[Data listing Boundary: Start]

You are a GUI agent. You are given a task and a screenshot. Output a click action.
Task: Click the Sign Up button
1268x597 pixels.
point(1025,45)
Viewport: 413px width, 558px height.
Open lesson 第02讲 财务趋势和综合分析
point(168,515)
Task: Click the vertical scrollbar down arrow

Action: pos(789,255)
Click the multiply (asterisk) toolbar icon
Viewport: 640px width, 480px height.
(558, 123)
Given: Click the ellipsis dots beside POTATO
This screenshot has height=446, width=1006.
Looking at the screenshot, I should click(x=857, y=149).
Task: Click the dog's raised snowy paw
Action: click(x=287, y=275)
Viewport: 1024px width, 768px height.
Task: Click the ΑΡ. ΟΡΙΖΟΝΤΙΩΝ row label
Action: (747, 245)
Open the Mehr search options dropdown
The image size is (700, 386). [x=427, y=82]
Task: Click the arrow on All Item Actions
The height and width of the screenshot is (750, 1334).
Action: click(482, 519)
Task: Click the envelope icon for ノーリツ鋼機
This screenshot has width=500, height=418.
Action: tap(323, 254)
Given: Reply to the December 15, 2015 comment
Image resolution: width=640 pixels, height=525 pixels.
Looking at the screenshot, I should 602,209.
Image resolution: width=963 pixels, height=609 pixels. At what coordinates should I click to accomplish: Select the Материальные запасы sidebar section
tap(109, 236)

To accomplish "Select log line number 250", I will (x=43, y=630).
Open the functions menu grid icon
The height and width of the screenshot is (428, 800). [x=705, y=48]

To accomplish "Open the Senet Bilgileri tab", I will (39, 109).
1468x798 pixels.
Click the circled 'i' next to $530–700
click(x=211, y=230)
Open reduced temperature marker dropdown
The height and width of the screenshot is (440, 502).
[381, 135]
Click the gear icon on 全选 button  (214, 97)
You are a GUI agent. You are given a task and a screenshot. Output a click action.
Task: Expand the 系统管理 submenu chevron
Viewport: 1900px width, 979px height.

[Data listing Boundary: End]

• _Work required_
A verbatim version of the complete listing above is to be returned.

• _Solution to the problem_
You are a GUI agent. You are given a task and a screenshot. Output a click action.
Task: Click the Sign Up button
1268x597 pixels.
point(1025,45)
Viewport: 413px width, 558px height.
Open lesson 第02讲 财务趋势和综合分析
point(168,515)
Task: Click the vertical scrollbar down arrow

Action: pos(789,255)
Click the multiply (asterisk) toolbar icon
Viewport: 640px width, 480px height.
(558, 123)
Given: Click the ellipsis dots beside POTATO
This screenshot has height=446, width=1006.
Looking at the screenshot, I should click(x=857, y=149).
Task: Click the dog's raised snowy paw
Action: click(x=287, y=275)
Viewport: 1024px width, 768px height.
Task: Click the ΑΡ. ΟΡΙΖΟΝΤΙΩΝ row label
Action: (747, 245)
Open the Mehr search options dropdown
The image size is (700, 386). [x=427, y=82]
Task: Click the arrow on All Item Actions
The height and width of the screenshot is (750, 1334).
Action: click(482, 519)
Task: Click the envelope icon for ノーリツ鋼機
This screenshot has width=500, height=418.
Action: tap(323, 254)
Given: Reply to the December 15, 2015 comment
Image resolution: width=640 pixels, height=525 pixels.
Looking at the screenshot, I should 602,209.
Image resolution: width=963 pixels, height=609 pixels. At what coordinates should I click to accomplish: Select the Материальные запасы sidebar section
tap(109, 236)

To accomplish "Select log line number 250", I will (x=43, y=630).
Open the functions menu grid icon
The height and width of the screenshot is (428, 800). [x=705, y=48]

To accomplish "Open the Senet Bilgileri tab", I will (39, 109).
1468x798 pixels.
Click the circled 'i' next to $530–700
click(x=211, y=230)
Open reduced temperature marker dropdown
The height and width of the screenshot is (440, 502).
[381, 135]
Click the gear icon on 全选 button  (214, 97)
You are a GUI agent. You are given a task and a screenshot. Output a click action.
Task: Expand the 系统管理 submenu chevron
Viewport: 1900px width, 979px height.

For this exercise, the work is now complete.